İran’da, Mehsa Emini’nin gözaltına alındıktan sonra öldürülmesine tepki olarak başlayan ve yaklaşık üç aydır devam eden hükümet karşıtı protesto eylemleri, molla rejiminin tüm sert tedbirlerine ve halka ateş açmasına rağmen dalga dalga büyüdü ve ülkenin her yerini sardı.
İran karşı devriminden sonra meydana gelen bu büyük direniş dalgası, toplumun her kesiminde ve İran’ın neredeyse her şehrinde karşılık buldu. Üniversitelerde, liselerde, fabrikalarda ve sokaklarda halk aktif biçimde direnmeye devam ediyor.
Faşist molla rejimi olayların önüne geçebilmek amacıyla çok yoğun bir baskı ve şiddet politikası uyguluyor. Uluslararası basına yansıyan rakamlara göre bugüne kadar 18 bin eylemci tutuklandı, 500 kadar eylemci de rejim güçleri tarafından katledildi.
Geçtiğimiz ay, İran Meclisi’ndeki 227 milletvekilinin “gösterilerde ateşli veya ateşsiz silahlarla insanların canına kasteden ve ölümlerine neden olan kişiler hakkında idam cezasının uygulanmasını öneren” bir bildiri yayımlaması, mollaların duydukları büyük korkunun bir göstergesi.
Sokak çatışmalarında halkı infaz etmekle yetinmeyen molla rejimi, eylemcileri halka açık biçimde idam ederek, bilinen en eski tiranlık uygulamalarından birini de uygulamaya başladı.
İlk idam geçtiğimiz hafta Muhsin Şikari’nin idam edilmesiyle gerçekleşmişti. Dün de eylemlere katılan Macid Rıza Rahnavard isimli İran vatandaşının cezası halka açık olarak infaz edildi.
Haklarında infaz kararı verilen ve idamı bekleyen onlarca eylemci var. Ancak her şeye rağmen direniş durulmuyor ve eylemler devam ediyor. İran dönüşü olmayan bir yola girmiş durumda ve sonuç ne olursa olsun İran artık eskisi gibi olmayacak.
Kolluk güçlerinin halka doğrudan ateş etmesine ve yüzlerce insanın ölmesine rağmen, eylemlerin aralıksız biçimde devam etmesi, molla rejimine duyulan büyük öfkeyi ispatlıyor.
İnfaz edilen idam kararları, tepki düzeyinde başlayan ve hızla öfkeye dönüşen toplumsal eylemleri daha da radikal bir noktaya doğru götürecek. “Sonuç almak”, molla iktidarının yıkılmasına indirgenemez; daha şimdiden İran bürokrasisi içinde bile destek gören büyük bir direnişin varlığı mollalar ve halk arasındaki güç dengesinin ciddi biçimde değiştiğini gösteriyor.
Kendi adımıza yapabileceğimiz ufak katkı, bu direnişi selamlamak ve eylemin sonuç alamayacağını söyleyen yerel “eylem kırıcılarını” deşifre etmek. İranlı direnişçi, polis barikatının önünde durup hayatını ortaya koyarken, “acaba başarılı olur mu?” sorusunu soran insan tipini Gezi eylemlerinden iyi tanıyoruz.

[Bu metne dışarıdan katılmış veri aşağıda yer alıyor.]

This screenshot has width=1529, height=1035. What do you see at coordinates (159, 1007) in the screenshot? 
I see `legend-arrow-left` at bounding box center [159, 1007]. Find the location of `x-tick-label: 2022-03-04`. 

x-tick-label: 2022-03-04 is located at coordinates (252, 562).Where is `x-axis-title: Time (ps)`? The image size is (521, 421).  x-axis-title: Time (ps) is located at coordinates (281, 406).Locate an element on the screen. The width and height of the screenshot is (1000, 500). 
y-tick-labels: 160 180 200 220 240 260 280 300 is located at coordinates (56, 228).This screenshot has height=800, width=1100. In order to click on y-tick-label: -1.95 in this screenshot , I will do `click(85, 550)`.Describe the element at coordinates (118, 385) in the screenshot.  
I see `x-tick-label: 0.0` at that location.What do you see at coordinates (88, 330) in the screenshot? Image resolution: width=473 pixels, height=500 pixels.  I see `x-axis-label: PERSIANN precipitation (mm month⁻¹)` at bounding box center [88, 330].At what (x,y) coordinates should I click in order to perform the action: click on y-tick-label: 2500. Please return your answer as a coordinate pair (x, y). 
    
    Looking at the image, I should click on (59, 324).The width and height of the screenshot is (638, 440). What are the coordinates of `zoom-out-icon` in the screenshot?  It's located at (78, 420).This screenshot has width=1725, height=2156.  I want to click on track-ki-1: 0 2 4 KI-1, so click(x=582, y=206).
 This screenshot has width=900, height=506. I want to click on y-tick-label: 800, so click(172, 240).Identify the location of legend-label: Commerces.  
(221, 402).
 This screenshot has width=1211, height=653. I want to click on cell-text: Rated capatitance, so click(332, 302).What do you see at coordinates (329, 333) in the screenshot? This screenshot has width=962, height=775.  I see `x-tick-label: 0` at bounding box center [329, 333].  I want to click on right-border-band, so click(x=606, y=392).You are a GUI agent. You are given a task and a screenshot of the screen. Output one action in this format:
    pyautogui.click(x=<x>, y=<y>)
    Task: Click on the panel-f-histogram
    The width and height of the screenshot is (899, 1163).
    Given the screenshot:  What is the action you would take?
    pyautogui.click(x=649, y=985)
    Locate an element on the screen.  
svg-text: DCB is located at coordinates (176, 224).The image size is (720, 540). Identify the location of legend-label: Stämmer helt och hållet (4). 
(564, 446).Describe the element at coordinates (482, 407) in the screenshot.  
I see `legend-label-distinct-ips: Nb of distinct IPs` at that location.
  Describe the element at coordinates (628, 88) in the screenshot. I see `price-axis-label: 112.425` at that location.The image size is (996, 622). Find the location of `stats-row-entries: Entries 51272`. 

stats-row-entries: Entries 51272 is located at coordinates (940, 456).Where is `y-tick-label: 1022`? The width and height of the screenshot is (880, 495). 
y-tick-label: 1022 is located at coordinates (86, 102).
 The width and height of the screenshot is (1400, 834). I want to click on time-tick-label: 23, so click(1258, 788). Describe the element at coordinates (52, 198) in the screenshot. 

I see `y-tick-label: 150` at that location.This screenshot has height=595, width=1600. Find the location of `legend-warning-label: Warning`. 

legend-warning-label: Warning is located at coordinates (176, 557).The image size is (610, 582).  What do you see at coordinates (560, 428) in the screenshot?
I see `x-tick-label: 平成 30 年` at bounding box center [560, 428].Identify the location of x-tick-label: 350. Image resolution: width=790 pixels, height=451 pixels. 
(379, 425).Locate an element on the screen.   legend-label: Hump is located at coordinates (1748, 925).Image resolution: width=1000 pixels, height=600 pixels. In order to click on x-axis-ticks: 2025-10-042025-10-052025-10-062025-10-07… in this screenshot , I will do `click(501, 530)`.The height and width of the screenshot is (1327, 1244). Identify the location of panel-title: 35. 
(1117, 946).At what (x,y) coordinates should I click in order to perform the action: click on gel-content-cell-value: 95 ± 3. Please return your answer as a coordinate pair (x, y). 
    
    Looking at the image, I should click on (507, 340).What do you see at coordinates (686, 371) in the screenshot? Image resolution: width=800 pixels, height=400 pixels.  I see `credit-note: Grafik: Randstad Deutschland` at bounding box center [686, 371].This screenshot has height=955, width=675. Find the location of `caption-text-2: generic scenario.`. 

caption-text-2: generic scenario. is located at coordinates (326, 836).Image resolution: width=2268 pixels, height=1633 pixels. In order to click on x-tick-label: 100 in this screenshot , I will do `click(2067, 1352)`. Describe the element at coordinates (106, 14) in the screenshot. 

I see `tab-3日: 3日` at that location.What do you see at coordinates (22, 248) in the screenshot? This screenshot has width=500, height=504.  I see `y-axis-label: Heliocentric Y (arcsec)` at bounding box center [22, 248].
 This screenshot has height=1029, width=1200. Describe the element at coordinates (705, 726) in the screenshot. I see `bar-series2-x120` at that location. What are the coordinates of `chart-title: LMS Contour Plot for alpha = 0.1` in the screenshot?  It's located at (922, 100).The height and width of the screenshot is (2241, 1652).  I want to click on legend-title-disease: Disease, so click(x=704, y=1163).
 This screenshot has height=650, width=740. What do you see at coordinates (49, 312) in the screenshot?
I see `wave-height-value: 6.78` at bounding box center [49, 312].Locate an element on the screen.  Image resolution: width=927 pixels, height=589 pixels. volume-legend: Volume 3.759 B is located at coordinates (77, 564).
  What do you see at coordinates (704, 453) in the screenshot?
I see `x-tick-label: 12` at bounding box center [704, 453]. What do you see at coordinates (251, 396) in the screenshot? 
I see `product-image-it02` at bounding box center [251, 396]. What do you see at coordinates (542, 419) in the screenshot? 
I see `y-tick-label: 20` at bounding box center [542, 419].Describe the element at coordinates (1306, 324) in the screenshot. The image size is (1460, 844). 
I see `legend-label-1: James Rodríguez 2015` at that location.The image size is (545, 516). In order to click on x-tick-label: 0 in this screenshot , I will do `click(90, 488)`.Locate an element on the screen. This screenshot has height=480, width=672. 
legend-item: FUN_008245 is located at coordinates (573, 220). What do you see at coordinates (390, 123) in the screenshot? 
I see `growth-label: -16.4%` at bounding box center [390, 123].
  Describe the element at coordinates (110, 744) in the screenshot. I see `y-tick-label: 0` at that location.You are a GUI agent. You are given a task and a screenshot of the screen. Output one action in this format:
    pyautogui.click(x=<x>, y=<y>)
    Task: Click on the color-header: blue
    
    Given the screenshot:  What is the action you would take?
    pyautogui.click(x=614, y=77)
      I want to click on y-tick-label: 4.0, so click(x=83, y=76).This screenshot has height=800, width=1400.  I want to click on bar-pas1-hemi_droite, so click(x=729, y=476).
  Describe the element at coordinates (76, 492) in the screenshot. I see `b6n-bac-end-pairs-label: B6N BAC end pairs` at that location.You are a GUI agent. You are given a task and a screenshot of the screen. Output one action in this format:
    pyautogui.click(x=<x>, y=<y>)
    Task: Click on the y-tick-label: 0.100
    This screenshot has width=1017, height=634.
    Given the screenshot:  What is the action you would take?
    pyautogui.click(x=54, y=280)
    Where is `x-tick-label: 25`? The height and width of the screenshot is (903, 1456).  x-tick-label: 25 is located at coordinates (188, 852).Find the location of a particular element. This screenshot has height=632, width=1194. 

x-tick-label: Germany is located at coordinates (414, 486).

Bunlar iflah olmayan korkaklardır.
Diğer taraftan İran rejimini anti-Amerikancı olarak gösterip, eylemlerin arkasında “ABD parmağı” arayan ultra “anti emperyalist” ekip, faşist molla rejiminin askeri haline gelmiş durumda. Halka yönelik kurulan bu idam mangalarının gönüllü cellatlığını yapan bu şebeke, ABD karşıtı olmak adına kendi halkını katleden gerici bir düzeni savunmaktan utanmıyor.
Bugün aynı zamanda 12 Eylül faşist rejimi tarafından yaşı büyütülerek idam edilen Erdal Eren’in de ölüm yıl dönümü. Eren’i katledenler bugün nasıl bir nefretle anılıyorsa, İranlı gençleri katledenler de öyle anılacak. Ancak mollalar Kenan Evren kadar şanslı olacaklar mı bunu çok kısa bir süre sonra görebileceğiz.